● **RECORDS SUPPLIED**:
__________________________________________________
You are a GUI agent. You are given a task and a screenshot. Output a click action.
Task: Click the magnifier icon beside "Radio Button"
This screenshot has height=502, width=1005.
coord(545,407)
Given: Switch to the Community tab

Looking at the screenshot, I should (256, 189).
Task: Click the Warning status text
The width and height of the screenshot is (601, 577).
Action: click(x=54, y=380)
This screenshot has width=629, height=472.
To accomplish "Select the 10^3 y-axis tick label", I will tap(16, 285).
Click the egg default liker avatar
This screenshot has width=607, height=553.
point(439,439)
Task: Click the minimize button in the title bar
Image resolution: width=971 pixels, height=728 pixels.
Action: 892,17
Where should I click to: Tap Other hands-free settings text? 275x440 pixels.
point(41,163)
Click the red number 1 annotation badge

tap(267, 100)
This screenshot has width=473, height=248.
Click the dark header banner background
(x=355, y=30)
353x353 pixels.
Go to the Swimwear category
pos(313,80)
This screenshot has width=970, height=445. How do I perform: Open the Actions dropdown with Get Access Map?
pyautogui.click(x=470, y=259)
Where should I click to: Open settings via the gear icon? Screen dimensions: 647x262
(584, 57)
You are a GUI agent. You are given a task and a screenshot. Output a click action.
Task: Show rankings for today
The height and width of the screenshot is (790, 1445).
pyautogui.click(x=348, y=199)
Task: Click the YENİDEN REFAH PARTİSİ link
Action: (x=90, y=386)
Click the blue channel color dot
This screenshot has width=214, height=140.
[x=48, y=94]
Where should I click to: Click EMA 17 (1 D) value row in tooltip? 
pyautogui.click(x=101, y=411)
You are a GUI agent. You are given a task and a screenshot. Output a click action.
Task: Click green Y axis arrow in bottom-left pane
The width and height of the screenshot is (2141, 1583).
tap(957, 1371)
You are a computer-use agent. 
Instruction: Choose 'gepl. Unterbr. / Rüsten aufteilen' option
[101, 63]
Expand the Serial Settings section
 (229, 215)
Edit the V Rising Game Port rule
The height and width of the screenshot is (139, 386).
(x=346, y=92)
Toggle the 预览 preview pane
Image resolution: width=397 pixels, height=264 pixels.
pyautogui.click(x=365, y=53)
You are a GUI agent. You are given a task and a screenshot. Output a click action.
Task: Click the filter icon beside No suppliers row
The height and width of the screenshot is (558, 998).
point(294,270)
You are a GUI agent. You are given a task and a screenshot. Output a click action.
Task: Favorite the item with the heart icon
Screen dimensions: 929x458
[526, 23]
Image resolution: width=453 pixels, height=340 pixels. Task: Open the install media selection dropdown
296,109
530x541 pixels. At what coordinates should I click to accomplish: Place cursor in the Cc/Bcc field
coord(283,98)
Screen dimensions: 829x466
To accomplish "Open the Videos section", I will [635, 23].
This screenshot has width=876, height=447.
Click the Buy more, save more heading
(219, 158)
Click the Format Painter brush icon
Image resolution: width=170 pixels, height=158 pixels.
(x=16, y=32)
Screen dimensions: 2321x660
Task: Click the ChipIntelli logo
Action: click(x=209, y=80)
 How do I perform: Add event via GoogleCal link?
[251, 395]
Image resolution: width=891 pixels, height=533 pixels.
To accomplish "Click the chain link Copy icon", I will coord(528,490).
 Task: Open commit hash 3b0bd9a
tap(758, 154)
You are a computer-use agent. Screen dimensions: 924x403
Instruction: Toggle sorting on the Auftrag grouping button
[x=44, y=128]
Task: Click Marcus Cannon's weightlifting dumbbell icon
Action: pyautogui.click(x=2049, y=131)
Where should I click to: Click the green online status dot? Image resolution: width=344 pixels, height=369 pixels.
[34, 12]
__________________________________________________
The required output is the exact run of lines from the beginning of the listing above to the line that contains "This screenshot has width=629, height=472.", inclusive of both.

● **RESPONSE TO THE TASK**:
You are a GUI agent. You are given a task and a screenshot. Output a click action.
Task: Click the magnifier icon beside "Radio Button"
This screenshot has height=502, width=1005.
coord(545,407)
Given: Switch to the Community tab

Looking at the screenshot, I should (256, 189).
Task: Click the Warning status text
The width and height of the screenshot is (601, 577).
Action: click(x=54, y=380)
This screenshot has width=629, height=472.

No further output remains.